Silas Marner: Novel Summary: Chapter 16

This chapter fast-forwards to the future— sixteen years after Silas found Eppie. Mr. and Mrs. Godfrey Cass (Godfrey and Nancy) have taken over the Red House and received much of the Squire’s inheritance.
As Silas and Eppie walk out of church, Aaron Winthrop approaches them, saying he is willing to help them build the garden they are planning. It soon becomes evident that Aaron and Eppie have a special relationship, and the two are hoping to get married soon.
There are changes to Silas’s lonely stone cottage. There are plenty of pets, both in and out of doors, and more furniture given them by Godfrey. In fact, the Red House has helped Silas and his daughter considerably in the last few years. Eliot explains, “Godfrey Cass, as everyone said in the village, did very kindly by the weaver; and it was nothing but right a man should be looked on and helped by those who could afford it.”

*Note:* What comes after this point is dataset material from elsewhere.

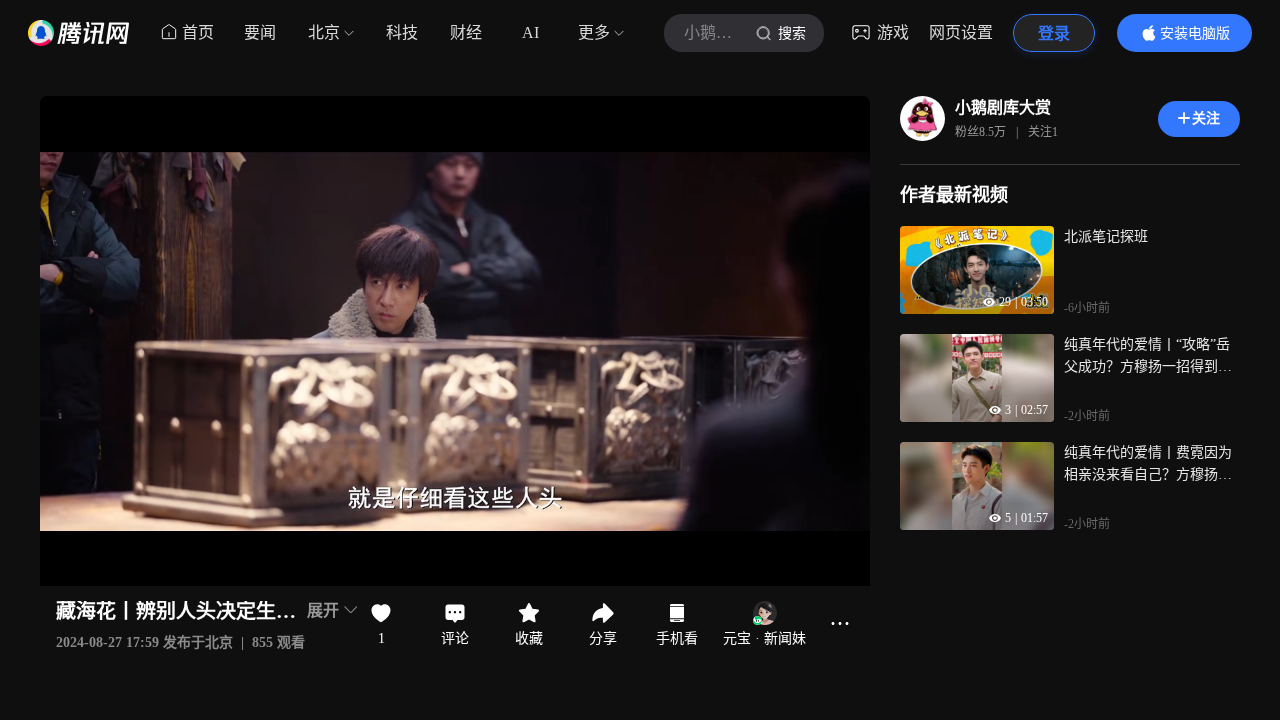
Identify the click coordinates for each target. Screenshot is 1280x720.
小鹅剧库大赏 (1003, 107)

By this time, Silas has come to terms with his past, even being willing to share the story of his supposed guilt in Lantern Yard with Dolly. Eliot narrates, “…with reawakening sensibilities, memory also reawakened, he had begun to ponder over the elements of his old faith, and blend them with his new impressions, till he recovered a consciousness of unity between his past and present. The sense of presiding goodness and the human trust which come with all pure peace and joy, had given him a dim impression that there had been some error, some mistake, which had thrown the dark shadow over the days of his best years.”